Guna menghargai dan mengingat geliat Raden Ayu
Lasminingrat, Pemerintah Garut pun mengusulkan Raden Ayu Lasminingrat sebagai
pahlawan nasional. Meski sudah dua kali, pada 2007 dan 2009, usaha tersebut gagal
belum disetujui pihak pemerintah pusat. Walau belum mendapat gelar pahlawan
nasional, di mata warga Garut dan Tanah Pasundan Rd, Ayu Lasminingrat tetap
sosok perempuan hebat yang sangat berjasa dan menginspirasi.
Dimunculkannya
tokoh-tokoh perempuan hebat di atas sejatinya bukan untuk menggugat keberadaan
sosok R.A. Kartini yang diperingati setiap tahun. Tulisan ini sekedar untuk
mengingatkan pada kita semua, bahwa di samping R.A. Kartini. masih banyak tokoh
perempuan hebat lainnya.

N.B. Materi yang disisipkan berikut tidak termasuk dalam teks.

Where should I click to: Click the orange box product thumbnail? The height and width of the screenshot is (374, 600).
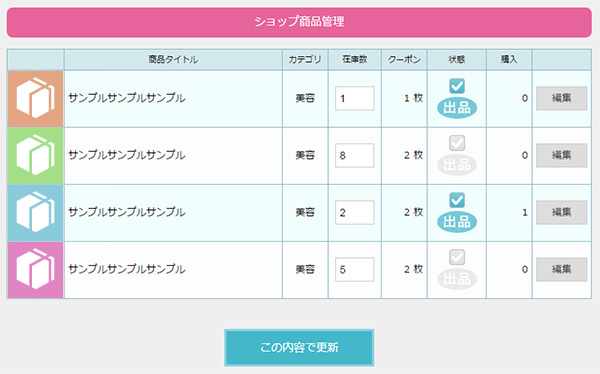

Tokoh yang memiliki kedudukan yang sama dengan R.A.
Kartini. Tokoh yang memiliki kepatutan untuk ditempatkan di tempat yang
terhormat dalam catatan sejarah Indonesia. Walaupun sampai saat ini belum semua
mendapat penghargaan pemerintah dengan mendapat predikat pahlawan nasional.